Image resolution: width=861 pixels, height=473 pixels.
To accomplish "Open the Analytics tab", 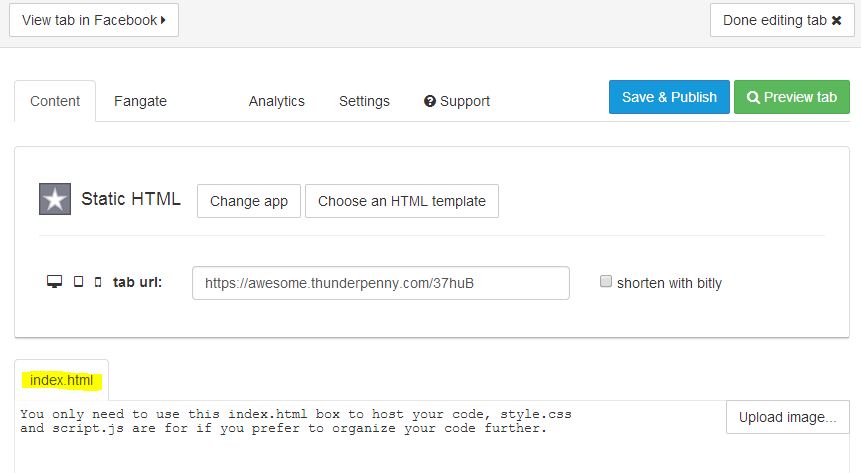I will pyautogui.click(x=277, y=101).
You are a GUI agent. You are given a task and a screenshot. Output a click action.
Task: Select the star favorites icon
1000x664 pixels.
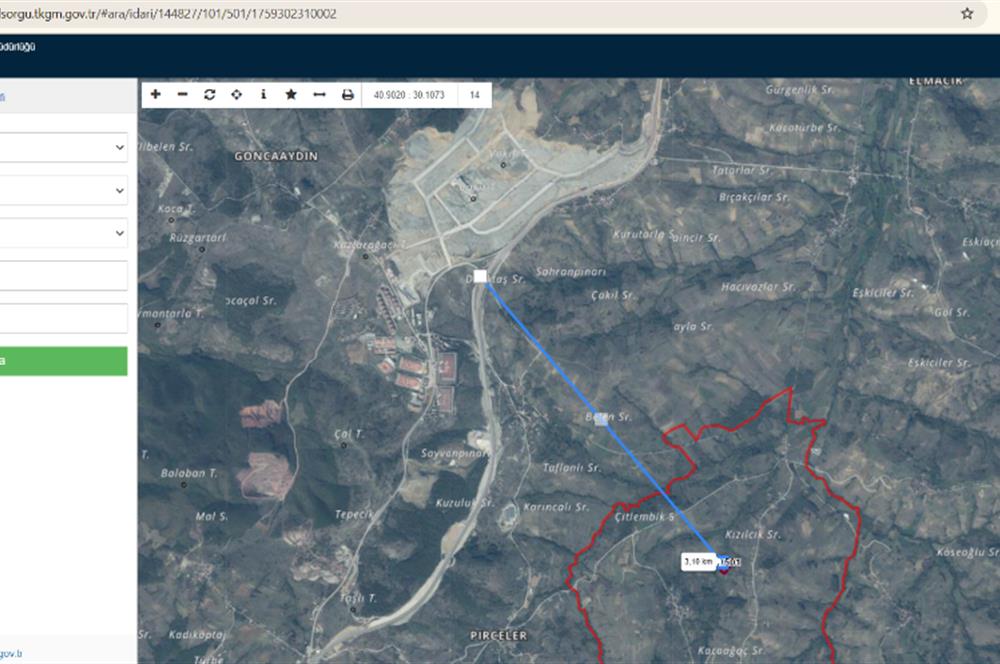click(291, 94)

----

What to do | Render these lines as a JSON list of strings, one string per line, skipping blank lines: begin at the line that has "You are a GUI" and continue to the end of the lines. Leave the pictures out of the answer.

Full response |
[
  "You are a GUI agent. You are given a task and a screenshot. Output a click action.",
  "Task: Select the star favorites icon",
  "1000x664 pixels.",
  "click(291, 94)"
]